BEGIN Recorded information

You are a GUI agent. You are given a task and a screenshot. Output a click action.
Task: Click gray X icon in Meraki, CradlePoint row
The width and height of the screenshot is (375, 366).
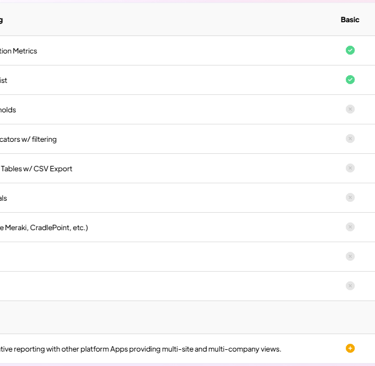click(350, 227)
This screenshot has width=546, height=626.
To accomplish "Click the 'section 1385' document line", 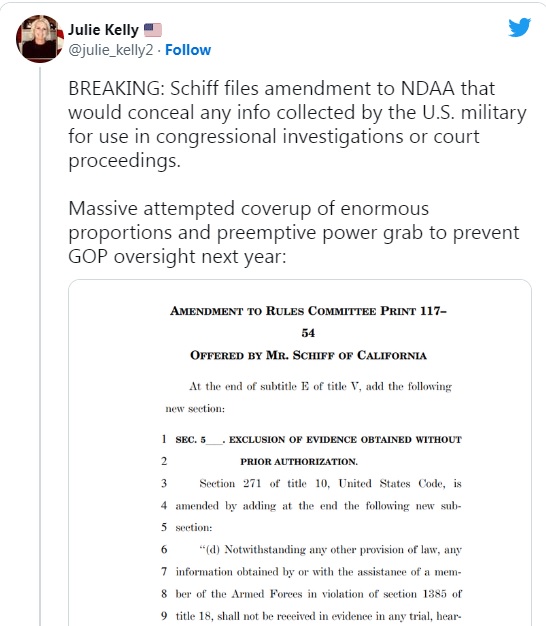I will (x=318, y=594).
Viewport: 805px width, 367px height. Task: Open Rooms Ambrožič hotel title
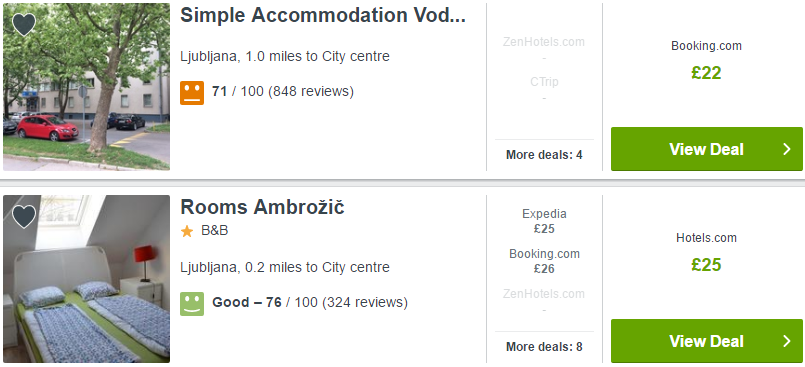[x=262, y=207]
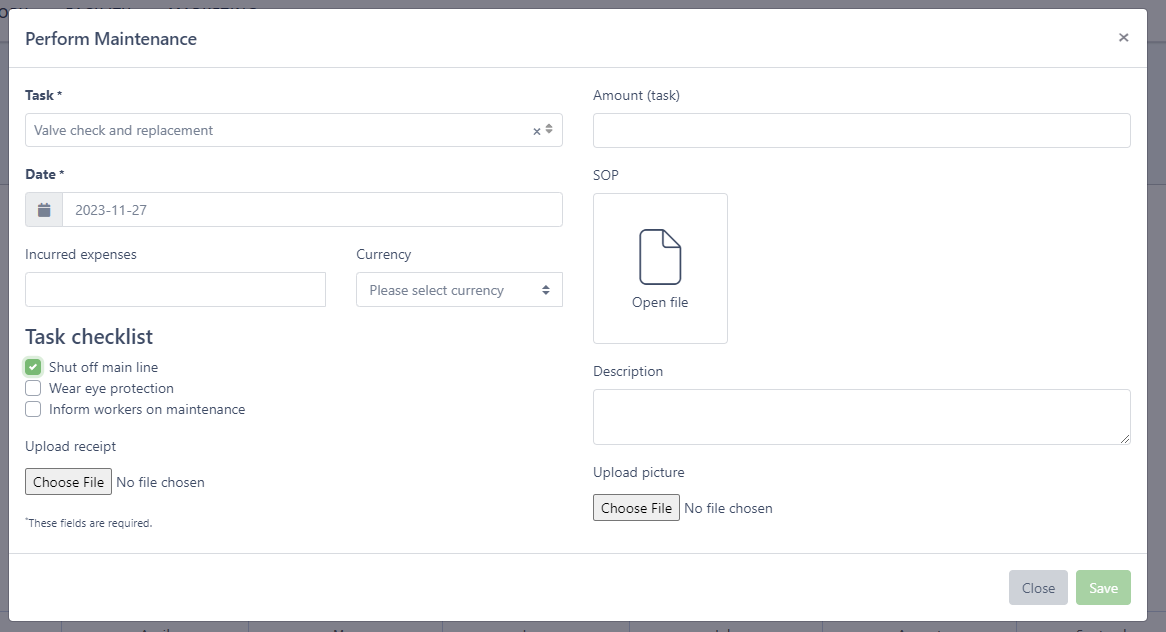The image size is (1166, 632).
Task: Click the Description text area
Action: click(x=860, y=416)
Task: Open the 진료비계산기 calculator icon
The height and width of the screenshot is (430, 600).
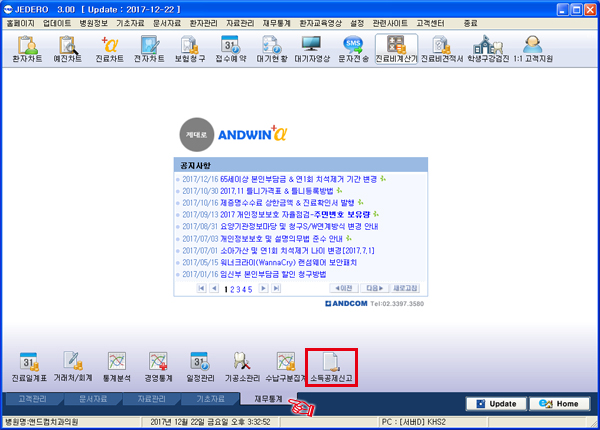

END Recorded information

- Work item -
Which lines in the material contain the word "icon"? Pull each of them out.

- Written answer -
Task: Click gray X icon in Meraki, CradlePoint row
Task: Open the 진료비계산기 calculator icon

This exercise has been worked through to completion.